@David_MA thanks for posting that! I had no idea the modified column could be changed. I just tested it a few times and it appears to work. (The guide could've given the text format to copy instead of just photos.)
I wouldn't necessarily be afraid to use it. I just tested it a few times and seems fine to me.
There is another column "SMLastModifiedDate" that is System Modified Date and it will change whenever you modify the item, even if the "Modified" field is manually changed.
So it's not like you are secretly hacking and tricking the system. The "SMLastModifiedDate" will continually update.
I just made an example, it seemed to work just fine. Basically, you update the item with a HTTP request. But before the HTTP Request, you use a Get Item to get the info and current Modified time. Then you put that in the HTTP request to basically updated the Modified time with it's current Modified time.

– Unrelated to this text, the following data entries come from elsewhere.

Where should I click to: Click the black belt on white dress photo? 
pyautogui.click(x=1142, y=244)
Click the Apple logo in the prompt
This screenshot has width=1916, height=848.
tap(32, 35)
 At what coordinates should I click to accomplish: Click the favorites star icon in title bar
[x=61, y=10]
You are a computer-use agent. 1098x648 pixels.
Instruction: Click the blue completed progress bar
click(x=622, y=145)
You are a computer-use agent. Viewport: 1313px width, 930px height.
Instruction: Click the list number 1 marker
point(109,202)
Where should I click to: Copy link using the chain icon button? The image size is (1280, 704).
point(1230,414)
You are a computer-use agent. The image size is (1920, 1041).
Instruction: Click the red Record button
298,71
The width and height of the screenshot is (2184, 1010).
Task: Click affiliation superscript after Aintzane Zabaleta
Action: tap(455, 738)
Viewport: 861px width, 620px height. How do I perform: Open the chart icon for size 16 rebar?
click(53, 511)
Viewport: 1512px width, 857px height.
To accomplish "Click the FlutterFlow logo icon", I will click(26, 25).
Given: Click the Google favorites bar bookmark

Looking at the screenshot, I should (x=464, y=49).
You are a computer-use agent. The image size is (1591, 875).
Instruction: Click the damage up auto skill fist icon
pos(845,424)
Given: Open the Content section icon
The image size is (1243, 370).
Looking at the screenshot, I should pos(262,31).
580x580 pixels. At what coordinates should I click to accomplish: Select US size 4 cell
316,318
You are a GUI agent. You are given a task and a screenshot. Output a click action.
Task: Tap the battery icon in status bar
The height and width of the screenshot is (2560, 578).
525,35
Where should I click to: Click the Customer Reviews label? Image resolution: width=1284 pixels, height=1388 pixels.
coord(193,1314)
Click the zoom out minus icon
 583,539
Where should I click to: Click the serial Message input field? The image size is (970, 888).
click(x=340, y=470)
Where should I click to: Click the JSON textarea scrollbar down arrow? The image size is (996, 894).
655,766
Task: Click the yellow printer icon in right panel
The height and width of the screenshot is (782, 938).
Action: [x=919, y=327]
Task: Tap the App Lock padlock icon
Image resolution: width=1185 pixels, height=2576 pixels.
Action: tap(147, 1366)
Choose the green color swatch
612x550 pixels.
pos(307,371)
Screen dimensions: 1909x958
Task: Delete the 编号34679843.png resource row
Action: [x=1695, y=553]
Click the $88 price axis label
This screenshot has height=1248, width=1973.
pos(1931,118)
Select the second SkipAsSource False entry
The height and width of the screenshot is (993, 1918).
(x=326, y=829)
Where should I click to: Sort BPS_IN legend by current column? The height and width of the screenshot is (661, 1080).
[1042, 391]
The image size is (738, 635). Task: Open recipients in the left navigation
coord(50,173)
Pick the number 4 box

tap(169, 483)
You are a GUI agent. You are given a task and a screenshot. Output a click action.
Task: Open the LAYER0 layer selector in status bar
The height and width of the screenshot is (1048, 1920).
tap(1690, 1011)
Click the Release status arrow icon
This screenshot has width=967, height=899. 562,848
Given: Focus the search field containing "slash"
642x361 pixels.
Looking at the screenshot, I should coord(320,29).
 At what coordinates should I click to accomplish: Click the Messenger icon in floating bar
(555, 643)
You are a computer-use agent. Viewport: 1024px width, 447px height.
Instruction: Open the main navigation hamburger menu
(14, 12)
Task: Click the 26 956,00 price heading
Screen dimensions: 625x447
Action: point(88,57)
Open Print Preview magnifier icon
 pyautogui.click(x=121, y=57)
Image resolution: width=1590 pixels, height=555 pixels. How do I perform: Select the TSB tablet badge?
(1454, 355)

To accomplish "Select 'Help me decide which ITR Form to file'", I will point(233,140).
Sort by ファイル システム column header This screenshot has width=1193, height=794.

So in my example I was updating the Title field, @Wompwoh you would update your Count columns or whatever.
Get Item - Update Item with HTTP Request using it's own Modified time to update the Modified time and remain the same.
Here is the text in the body - these can be tricky and spacing can cause things to error, so be mindful of how you format your HTTP request.
{
"formValues": [
{
"FieldName": "Title",
"FieldValue": "Account Main"
},
{
"FieldName": "AgentName",
"FieldValue": "Susan"
},
{
"FieldName": "Modified",
"FieldValue": "@{outputs('Get_item_to_update')?['body/Modified']}"
}
],
"bNewDocumentUpdate": true,
"datesInUTC": true
}
The part at the bottom datesInUTC is important because you don't have to format the modified time. If you don't do that then you will have to format it in the local method which is very odd considering all other date times want UTC, but the Modified wants local.
Anyways, good luck, I would be confident using this method. But I just learned it 30 minutes ago lol, so maybe it does something else I'm not aware.